TurboQuant on MLX: 4.6x KV cache compression with custom Metal kernels (Qwen 32B at 98% FP16 speed)

Developer Anton Rozanov has successfully ported Google's recent TurboQuant research paper to Apple's MLX framework, creating a highly optimized implementation that dramatically reduces the memory footprint of large language models on Mac hardware. The core achievement is a 4.6x compression of the KV (key-value) cache—a memory-intensive component critical for maintaining conversation context—for the 32-billion-parameter Qwen2.5 model. On an M4 Pro Mac with 48GB of memory, this compression slashes the cache for a 16,000-token context from 4.2GB down to just 897MB, a crucial improvement for hardware with constrained VRAM.

The technical breakthrough was overcoming a severe performance penalty. An initial implementation ran at only 28% of the original FP16 speed, making it impractical. Rozanov solved this by writing custom, fused Metal kernels for the quantization and dequantization operations and implementing an incremental decode buffer. These optimizations boosted performance to 98% of the native FP16 speed while preserving identical output quality, making the compression effectively 'free' in terms of both accuracy and latency. The code is open-source and a pull request has been submitted to the main `mlx-lm` repository for integration.

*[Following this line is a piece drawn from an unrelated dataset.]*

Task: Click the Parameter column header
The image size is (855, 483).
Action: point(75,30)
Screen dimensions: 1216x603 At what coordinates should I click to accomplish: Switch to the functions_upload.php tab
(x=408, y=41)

This work directly addresses one of the primary bottlenecks for running state-of-the-art LLMs locally: memory bandwidth and capacity. By compressing the KV cache with minimal speed loss, users can either run significantly larger models on the same Apple Silicon hardware or maintain much longer conversation contexts with existing models. It represents a major step in making advanced AI more accessible and efficient on consumer-grade Macs.